フラワーガーデン

ようやく再会したハルナとトオル。
2人の下す決断は?

戻れない道

2006年02月11日 18時59分49秒 | 第12章 逡巡編
ホテルの中にある店に文庫本が売ってあったので手に取り、さして興味も惹かれなかったが時間潰しの為に買った。
ラウンジのソファに腰掛けると早速パラパラとページを捲り、そして1頁目に目を落とした。

だが、何度読んでも肝心の一行目が頭に入らない。
何度も何度もチャレンジしてみたところで溜息を吐き、腕時計を見た。

しかし、レストランを出てまだ5分と経っていなかった。

そこでもう一度気合を入れ直して本の一行目を読もうと集中した。
だが、やはり集中できず腕時計に目を落とす。

秒針は気忙しく動いていたが、長針の方はさっき見た時から1分も経っていない。

部屋に行くまでの30分がとてつもなく長い時間に感じられた。
「何やってんだよ、オレは・・・・・・」
本をぽんと手前のテーブルに放り投げると、両手で顔を覆い、上下に強く擦った。
こうすると脳まで酸素が行き渡り、落ち着くような気がする。

だが、心臓は正直だ。
「うるせぇよ・・・・・・」
自分の胸をドンと叩くと、ソファにもたれ掛かり、天井を仰ぎ見た。
天井にはまるでテレビで観たシスティーナ礼拝堂のような美しい天井画が描かれていた。

その絵の中のハルナに良く似た天使が柔らかな微笑をオレに投げ掛け、慈悲の手を差し延べているかのような錯覚を覚えた。

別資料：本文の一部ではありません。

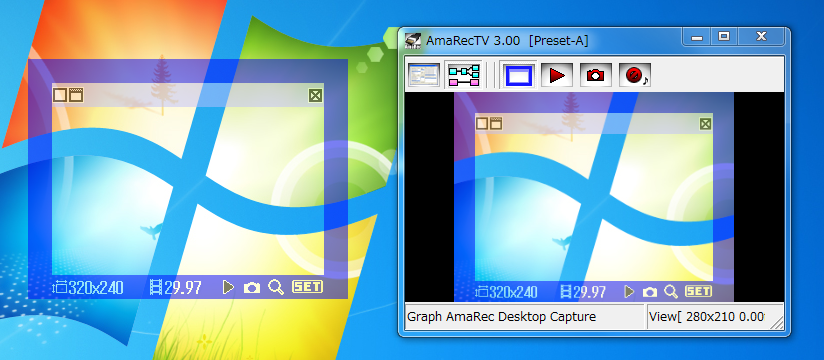Screen dimensions: 824x360
Task: Take a snapshot with the red camera icon
Action: [x=595, y=76]
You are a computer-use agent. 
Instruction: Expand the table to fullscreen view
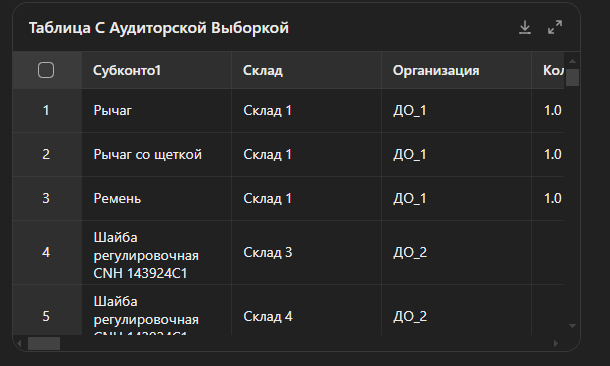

もしかしたら、あの時の選択は間違いだったのではないだろうか。
あいつはあの天使のように遠く手の届かない侵さざるべき聖域だったのではないか・・・・・・。
そーいや北尾も言っていたな。
侵さざる神聖な美少女だと・・・・・・。


オレは無意識にホテルの吹き抜けより更に先の何かを見ようと目を凝らしていた。




ピピピピピピ・・・・・・


30分経過を告げる腕時計のアラーム音にはっと我に還った。


ぼやけていた視点が天使の目線と交わった。
オレは祈るような気持ちで呟いていた。

「オレにチャンスをくれ」

オレは両足を踏ん張って立ち上がると、二度とは戻れない道を再び歩き始めた。